Citing numbers from GLSEN and the U.S. Department of Education, The Advocate reported in its Sept. 9 issue that GSAs exist at 3,583 high schools, 111 middle schools and 18 elementary schools among the nation’s 126,000 public and private schools.
GSAs are school clubs that generally provide students a forum to address issues such as anti-gay harassment in schools and help promote respect for students.
GLSEN provided the Blade with a list of 17 elementary schools touted as having GSAs. The list not only identifies schools with GSAs, but also gives the registered name for the GSA at each school.
But in interviews with the Blade this week, officials at nine of the listed schools denied that their school had a GSA.
The Francis W. Parker School in San Diego, the Robert J. O’Brien School in East Hartford, Conn., and the Ethical Culture Fieldstron School in New York were among the elementary schools that denied hosting a GSA.
A spokesperson from the Friends’ Central School in Wynnewood, Pa., said elementary school students did not have a GSA, but such a club did exist for high school students.
Elissa Leonard, a Department of Education spokesperson, confirmed that The Advocate based the total number of schools throughout the United States on department information. However, she said the 126,000 number is based on old data from 1999 to 2000, and that currently there are around 130,000 schools in the United States.
Leonard said The Advocate did not base the GSA numbers on Department of Education data.
Regent Media, which owns the Advocate, did not immediately respond Wednesday to the Blade’s request for comment.
Daryl Presgraves, a GLSEN spokesperson, said the organization’s GSA tally was based on the registration of the clubs by self-identified students.
Presgraves noted that students sometimes register GSAs that later disband, leaving a defunct club on GLSEN’s books. He said some schools also could have groups informally known as GSAs that are unknown to officials.
In other cases, Presgraves said, GSAs may have to meet without officials knowing about them because the clubs would not be permitted.
“There may be a situation where people are not always aware of what’s going on with the school’s club system or with students getting together to meet after school,” he said.
Presgraves said it’s possible that a student could register a GSA even if no such club existed at their school, but he told the Blade he could not think of a reason anyone would do so.
Presgraves said he believes “the overwhelming, vast majority” of the estimated 4,000 GSAs registered with GLSEN at one point were in fact actual GSAs.
“What we have is a picture of the number of GSAs that exist, or have come to us to register at some point in time — it is not 100 percent accurate,” he said. “It is virtually impossible for an organization with our means to constantly check these schools to see they have a GSA.”
A review of the GLSEN list showed that two schools counted among the 17 elementary schools are preschools: the Douglas Early Childhood Center in Douglas, Mass., and the Widener University Childhood Development Center in Chester, Pa.

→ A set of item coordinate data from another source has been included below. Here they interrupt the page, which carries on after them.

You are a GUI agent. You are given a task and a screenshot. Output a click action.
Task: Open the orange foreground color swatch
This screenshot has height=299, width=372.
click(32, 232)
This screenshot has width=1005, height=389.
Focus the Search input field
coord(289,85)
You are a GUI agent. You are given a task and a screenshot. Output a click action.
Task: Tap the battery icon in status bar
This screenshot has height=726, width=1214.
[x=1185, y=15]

Officials at those schools told the Blade there are no GSAs operating there
.
Presgraves said the preschool GSAs may have been set up because students enrolled at the schools had gay parents who wanted a forum to talk about issues affecting their children.
Betsy Pursell, the Human Rights Campaign’s vice president for public education and outreach, said she suspects that “most people would agree that it’s perhaps not appropriate” to have GSAs in elementary schools.
Pursell, a lesbian and former high school teacher, said although students are coming out at younger ages than in previous generations, most don’t identify as gay until they are at least in middle school.
She said students are “definitely too young” to talk about their sexual orientation when they are in elementary school.
Pursell speculated that the registered elementary school GSAs could actually be parent committees for parents who want to achieve more diversity at schools.